Last night I did something I haven’t done in perhaps 20 years. I picked up a hitchhiker.
This is something we’re constantly told is dangerous, a big no-no on the personal security scale. Back when I was a teenager, hitchhiking was common and popular. I can recall in the late 60’s catching rides frequently to get into town from a rural area. It was something young, free-spirited people did, popularized by hippies and adopted by many others. Then things started getting uglier. Stories of psycho hitchhikers abounded, and soon nobody would stop anymore. As rides became scarce, people stopped sticking out their thumbs.
Occasionally I’d see throwbacks at freeway entrances, particularly in Berkeley, where dusty young couples or students on vacation break would sit with signs indicating where they wanted to go. Even these disappeared; nowadays the only signs are begging for spare change.
The last hitchhiker to whom I gave a ride was back around ’82, a sixteen year old runaway girl on the side of highway 17 in a remote stretch outside of San Jose, trying to get to Santa Cruz. I figured she needed to get out of there before someone with bad intentions offered her a lift. I dropped her near the beach, and that was that.
Last night, however, as I was returning home from teaching a class in Pleasant Hill, I spotted someone walking down a long lonely piece of road, carrying a potted plant. This person was simply sticking out a thumb while walking, not even bothering to turn around. This is often the sign of someone who’s lost hope of getting help. There was something so forlorn about this person I almost stopped right then, but there was no turnout and traffic behind me kept me going. I passed so quickly I couldn’t even tell if it was a man or woman.
I drove on a couple of miles to the freeway, debating if I should go back. Logic kept telling me to leave this alone, that I didn’t have to get involved or take a risk, that someone else would take care of this person’s need. The further I drove, the more my conscience pricked at me. I realized I was giving in to fear based on social conditioning, and something was telling me that this was a moment I would always doubt if I simply looked away. What I recognized was a feeling of shame at not being willing to see a fellow human being for who they were. A little voice said that sometimes we are tested on our compassion, and the deeds we choose, for good or bad, become part of our character.
By this time I was miles away on the freeway, coming to the last exit at the crest of a ridge before a long stretch with no turnarounds. I realized this was the last opportunity I would give myself to make a decision, and so on impulse I turned the car around, driving the seven or eight miles back to where I’d seen this person. I figured if the person had a ride by then, no problem. I had time to spend, so no big deal. If they were still there, I’d at least take the opportunity to check them out and assess the situation. For once I didn’t have a dog with me in the car, but I’m usually armed in some way and control of a car is itself a position of power if things go awry.

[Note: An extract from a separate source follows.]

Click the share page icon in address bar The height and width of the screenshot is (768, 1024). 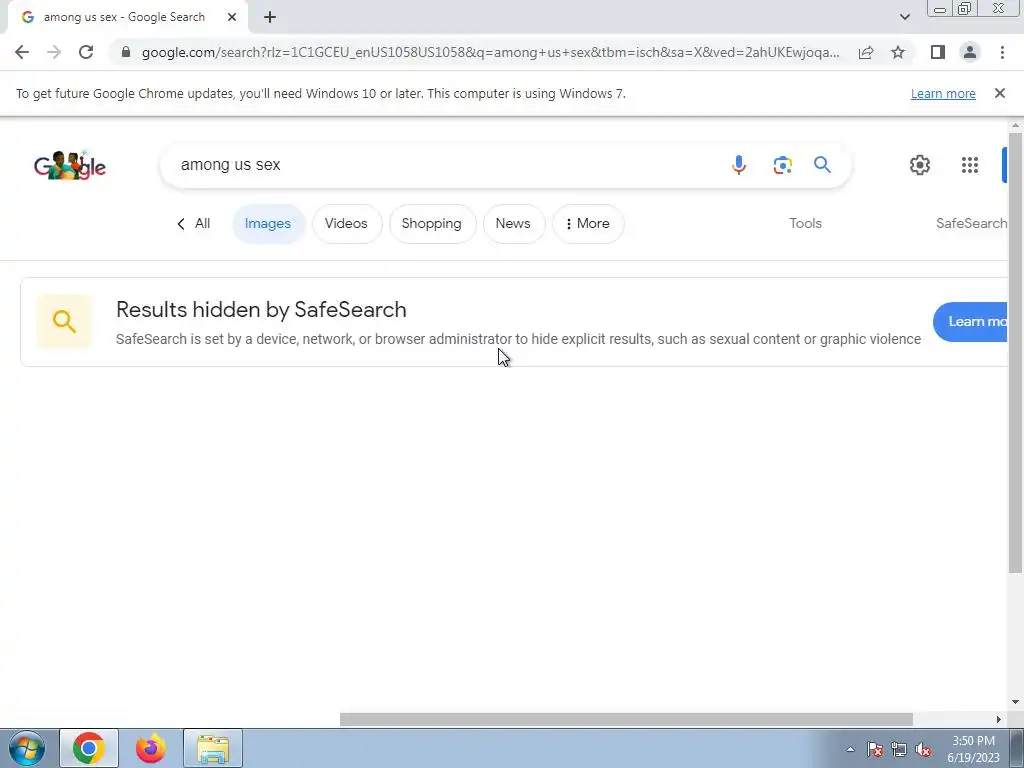[866, 52]
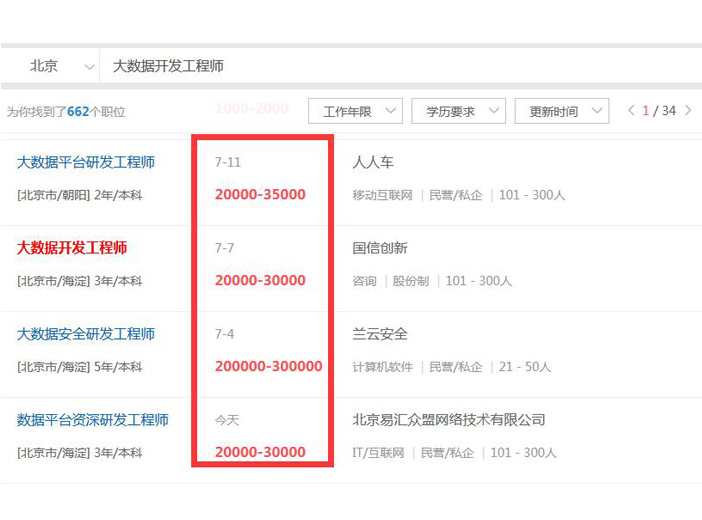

Sure enough, the person was still on the rural road, taking a rest by sitting on a guardrail in the middle of nowhere. I could see it was a man, medium sized with a beard. I turned around at the next intersection and went back. By now he was walking again, barely bothering to lift his hand. I pulled up behind him and hit the high beams several times before he realized what that signified.
It turned out this guy walked all that way from the Pleasant Hill BART station, about 8 miles or so, having missed the last bus. The plant was for his wife, who’d had a heart attack two days earlier. He was trying to get to the hospital in Martinez to visit her. Aside from the long distance I went before deciding to help, the actual detour to drop him off was relatively short, but I saved him at least another hour of walking on a dark and winding country road. This person was not only not a danger to me, but it felt like a blessing to have helped this man.
I’ve always felt that my intuition was something to be trusted, a deeper level of consciousness. John Wong, my late Tai Chi teacher, talked a lot about listening to one’s inner voice. Last night that voice was loud and clear, telling me not only that this person was not a threat to me, but also that in some way, I was being tested on my compassion and also my ability to perceive the message being sent.
If one chooses to ignore that quiet inner voice, it becomes silent or gets buried beneath the shrill self-involved noise of the ego. On the other hand, listening to and acknowledging that voice invites guidance from a higher source of consciousness into our lives.
If my intuition had said “beware” there is no way I would have given this person a lift. There certainly have been times in my life that I received warnings of danger, some of which have been validated. First one must pay attention, recognizing the feeling comes from a deeper level. Then one chooses how to proceed. In my case, it took perhaps ten minutes to get past my rationalizations to acknowledging a need to act outside of my normal parameters, but once I did, the feeling was strong that I was following the correct path.
I believe tests like these are not random, but come our way to measure our trust in our inner guides. Had I ignored my intuition last night, today I’d be wondering if I had done the right thing. Today, though, I have no such doubts. To the anonymous man to whom I gave a ride, I was a blessing. He doesn’t know it, but he was that to me as well.